*TO DO:*
**A)** Answer the following from the episode recap, one line each:
(i) Who arrives to make Emma's bail?
(ii) Whose heart does Regina rip from the chest in the Enchanted Forest?
(iii) Which feature of Henry's book is called a deliberate nod to medieval European manuscript production?
**B)** Reproduce the passage of the episode recap starting with "Mr. Gold, Rumpelstiltskin's" and going on through "rages against him.".
== EXTRACT PROVIDED
I'm...not sure how to feel about this.
Image taken from the episode, used for commentary.
Emma reviews the file until interrupted by the sheriff knocking on her door--with a claim that Henry's file has been stolen. Given the presence of the file in her room, he takes her into custody as Regina pulls her son aside at school to tell him of the arrest. He rejects her explanation and returns to his lessons. Emma and the sheriff confer until Henry and his teacher--Snow White, as it happens--arrive to make Emma's bail; she vandalizes Regina's property swiftly thereafter, provoking another confrontation.

In the Enchanted Forest, Regina confronts Rumpelstiltskin regarding the dark curse and its failure. He advises her that Snow White has called upon him and that there is a weakness in the curse. He also strikes a deal for his life in the new world in exchange for information about the demands of the curse--the heart of the thing she loves most.

In Maine, Emma finds herself turned out of her lodgings. The sheriff demurs in prosecuting Emma, and Regina rages at him. Emma and Regina confer, and Henry overhears the discussion--as Regina intended. And in the Enchanted Forest, Regina acts upon the information Rumpelstiltskin gave her; she rips her father's heart from his chest, ensuring that the curse will spread even as she is ill at ease with the price she has paid to enact it.

Emma calls on Henry's teacher, thanking her for posting her bail and repaying it; the teacher invites her in for cocoa and conversation. Emma affirms that she means to leave, citing the need to keep Henry from hurting; the teacher argues against it, citing the clear regard Emma has for Henry. And Henry sits silently in his therapist's office until Emma bursts in, apologizing to Henry and affirming her intent to remain in the town--and burning the pages torn from his book to keep them from Regina before they walk out into the town together.

Mr. Gold, Rumpelstiltskin's Maine persona, calls on Regina, informing her that Emma remains in town. He offers his services in eliminating her, for a price, and she rages against him.

Discussion

Henry's book is an interesting bit of medievalism in the present episode (and in future ones, as it happens). It is shown to have illuminated capitals and a number of illustrations, and while the latter is commonplace enough, the former is a deliberate nod back to medieval European manuscript production. The size of the volume is atypical, certainly but that is also somewhat reminiscent of parchment volumes, which were in some ways constrained by the dimensions of the animal from which they came. And it is notable subject to destruction and excision ("It's an old book; stuff's missing."), something that hurts me to see and which plagues studies of older literatures; much is unknown because the pages are simply not present. In some ways, then, the foundation of the series--Henry's book--is a playing with medievalist tropes, grounding the series as a whole in that medievalism even as there are...issues, as discussed previously.
====
== ENTRIES PROVIDED
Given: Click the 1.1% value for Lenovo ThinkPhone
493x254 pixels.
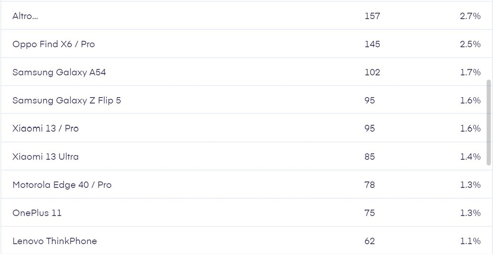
====
== ENTRIES PROVIDED
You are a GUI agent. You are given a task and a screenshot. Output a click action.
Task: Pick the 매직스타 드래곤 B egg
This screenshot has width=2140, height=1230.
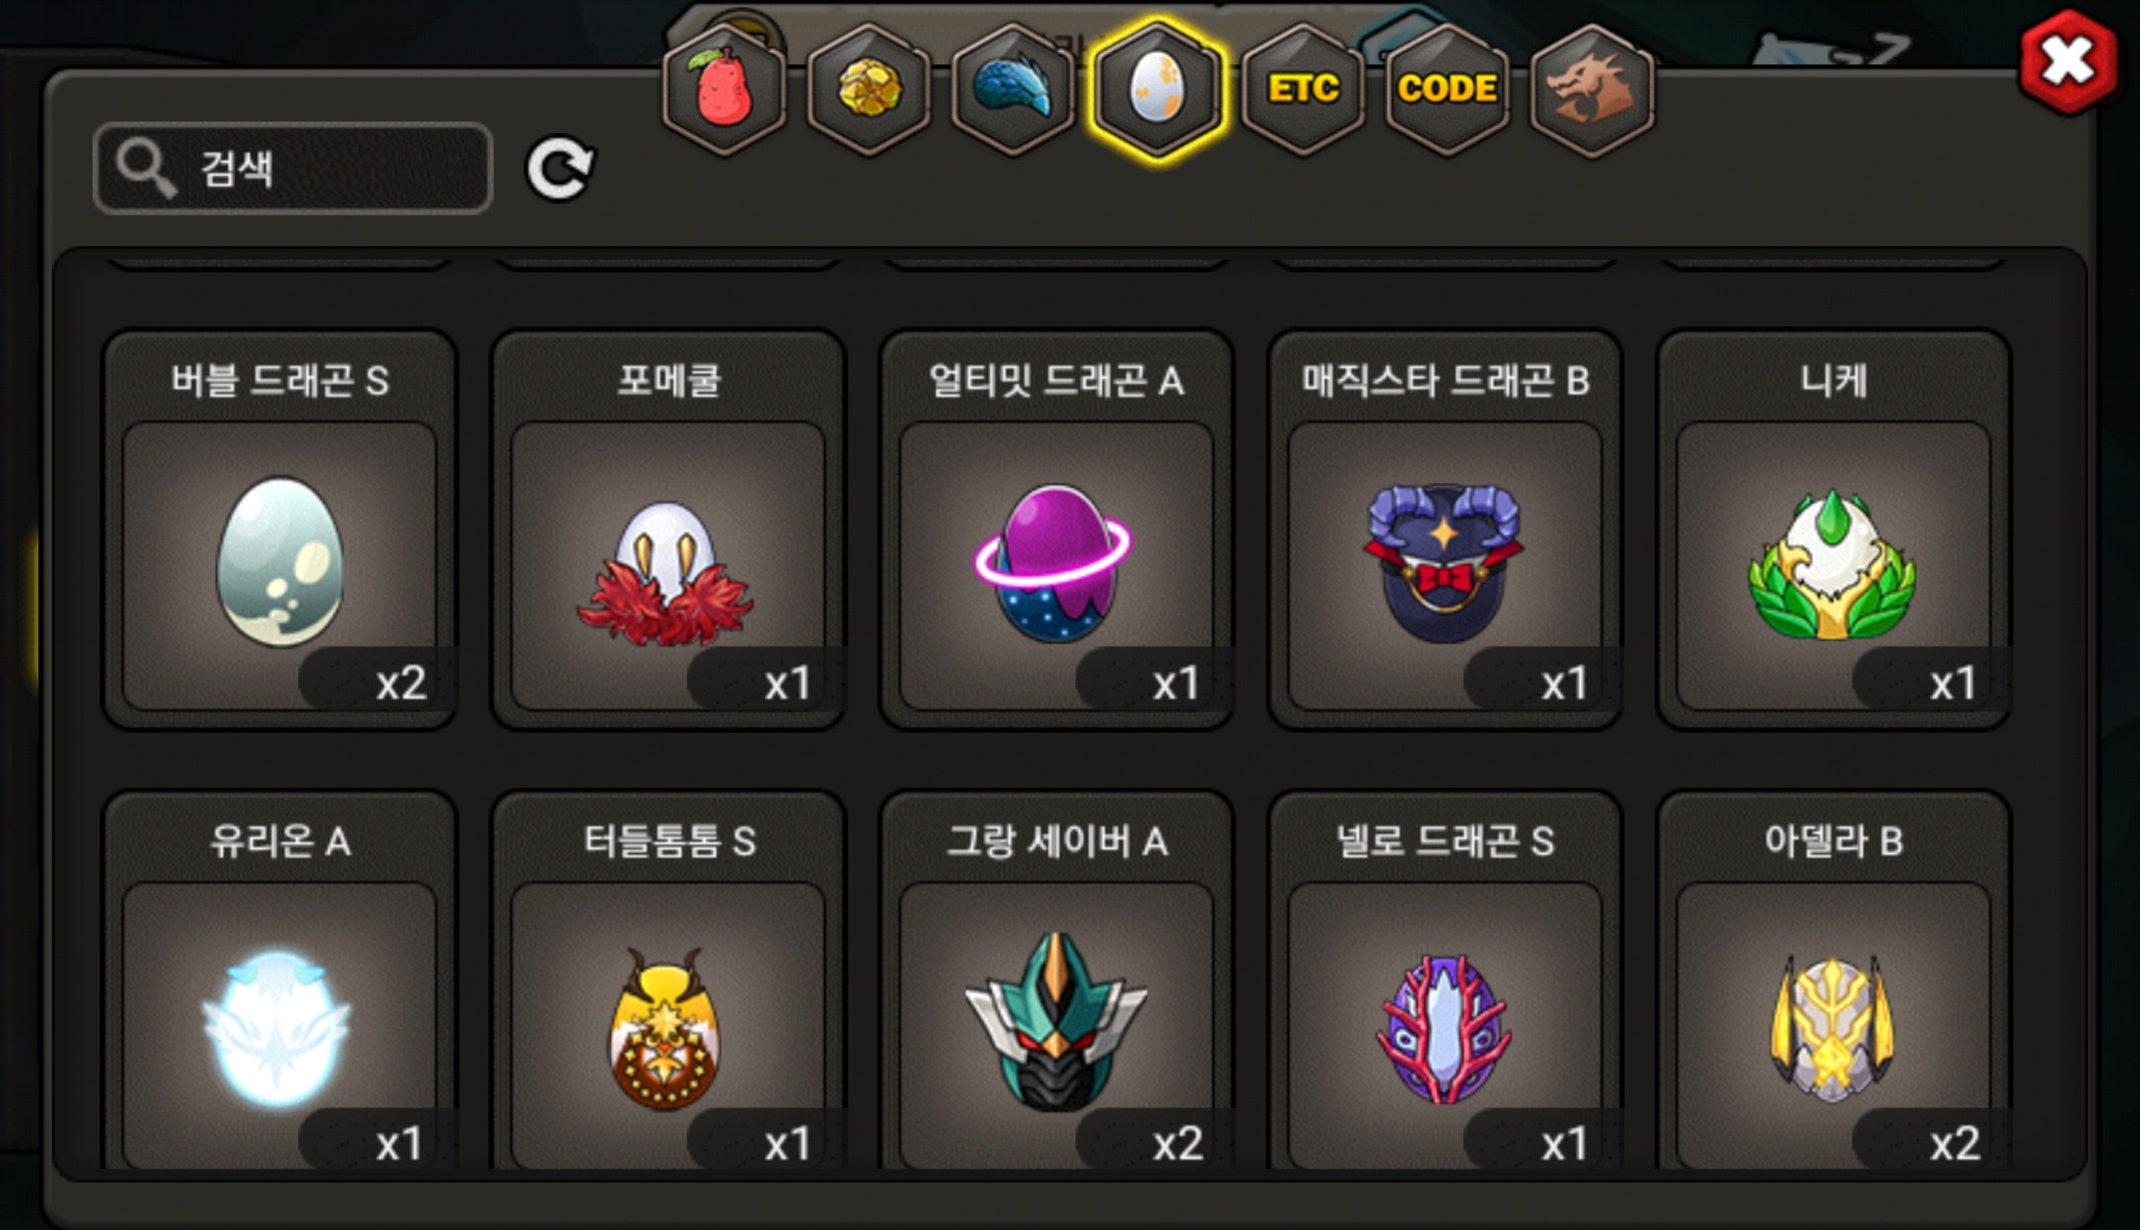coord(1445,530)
====
*OUTPUTS BY TASK:*
**A)**
(i) Henry and his teacher, Snow White.
(ii) Her father's.
(iii) Its illuminated capitals.

**B)**
Mr. Gold, Rumpelstiltskin's Maine persona, calls on Regina, informing her that Emma remains in town. He offers his services in eliminating her, for a price, and she rages against him.